Exercise of Purchase Option and Closing.

The Company may exercise the Purchase Option by delivering or mailing to the Holder (or his or her estate), within sixty (60) days after the termination of the employment or engagement of the Holder with the Company, a written notice of exercise of the Purchase Option.  Such notice shall specify the number of Shares to be purchased.  If and to the extent the Purchase Option is not so exercised by the giving of such a notice within such sixty (60) day period, the Purchase Option shall automatically expire and terminate effective upon the expiration of such (60) day period.

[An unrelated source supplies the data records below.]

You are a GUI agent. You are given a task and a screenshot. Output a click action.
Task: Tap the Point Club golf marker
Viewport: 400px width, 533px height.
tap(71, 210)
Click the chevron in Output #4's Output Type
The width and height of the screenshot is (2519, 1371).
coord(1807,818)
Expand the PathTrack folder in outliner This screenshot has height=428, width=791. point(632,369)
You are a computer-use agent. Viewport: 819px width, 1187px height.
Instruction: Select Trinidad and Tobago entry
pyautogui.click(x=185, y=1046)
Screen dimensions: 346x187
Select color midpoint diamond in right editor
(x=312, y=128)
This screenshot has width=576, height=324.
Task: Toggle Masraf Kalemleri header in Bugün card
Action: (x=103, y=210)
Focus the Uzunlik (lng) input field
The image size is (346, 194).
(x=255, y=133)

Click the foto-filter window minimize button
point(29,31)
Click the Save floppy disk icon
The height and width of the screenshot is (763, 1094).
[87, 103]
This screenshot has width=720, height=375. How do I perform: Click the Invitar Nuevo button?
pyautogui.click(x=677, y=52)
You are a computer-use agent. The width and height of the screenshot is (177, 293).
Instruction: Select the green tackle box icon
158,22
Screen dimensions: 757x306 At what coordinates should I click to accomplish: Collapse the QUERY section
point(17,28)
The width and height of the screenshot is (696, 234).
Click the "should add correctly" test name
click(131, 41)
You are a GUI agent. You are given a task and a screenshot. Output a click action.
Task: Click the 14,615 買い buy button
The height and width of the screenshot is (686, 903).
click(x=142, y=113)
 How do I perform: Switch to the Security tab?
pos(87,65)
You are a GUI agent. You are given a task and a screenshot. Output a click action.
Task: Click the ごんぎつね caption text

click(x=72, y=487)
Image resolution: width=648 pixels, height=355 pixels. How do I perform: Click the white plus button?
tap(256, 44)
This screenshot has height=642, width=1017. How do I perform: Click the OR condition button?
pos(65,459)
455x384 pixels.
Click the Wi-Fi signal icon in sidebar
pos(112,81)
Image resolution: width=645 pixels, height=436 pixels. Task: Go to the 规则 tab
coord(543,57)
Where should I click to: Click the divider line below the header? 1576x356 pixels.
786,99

Within ten (10) days after delivery to the Holder of the Company’s notice of the exercise of the Purchase Option pursuant to subsection (a) above, the Holder (or his or her estate) shall, pursuant to the provisions of the Joint Escrow Instructions referred to in Section 5, tender to the Company at its principal offices the certificate or certificates representing the Shares which the Company has elected to purchase in accordance with the terms of this Agreement, duly endorsed in blank or with duly endorsed stock powers attached thereto, all in form suitable for the transfer of such Shares to the Company.  Promptly following its receipt of such certificate or certificates, the Company shall pay to the Holder the aggregate Option Price for such Shares (provided that any delay in making such payment shall not invalidate the Company’s exercise of the Purchase Option with respect to such Shares).

After the time at which any Shares are required to be delivered to the Company for transfer to the Company pursuant to subsection (b) above, the Company shall not pay any dividend to the Holder on account of such Shares or permit the Holder to exercise any of the privileges or rights of a stockholder with respect to such Shares, but shall, in so far as permitted by law, treat the Company as the owner of such Shares.

The Option Price may be payable, at the option of the Company, in cancellation of all or a portion of any outstanding indebtedness of the Holder to the Company or in cash (by check) or both.

The Company shall not purchase any fraction of a Share upon exercise of the Purchase Option, and any fraction of a Share resulting from a computation made pursuant to Section 2 of this Agreement shall be rounded to the nearest whole Share (with any one-half Share being rounded upward).

The Company may assign its Purchase Option to one or more persons or entities.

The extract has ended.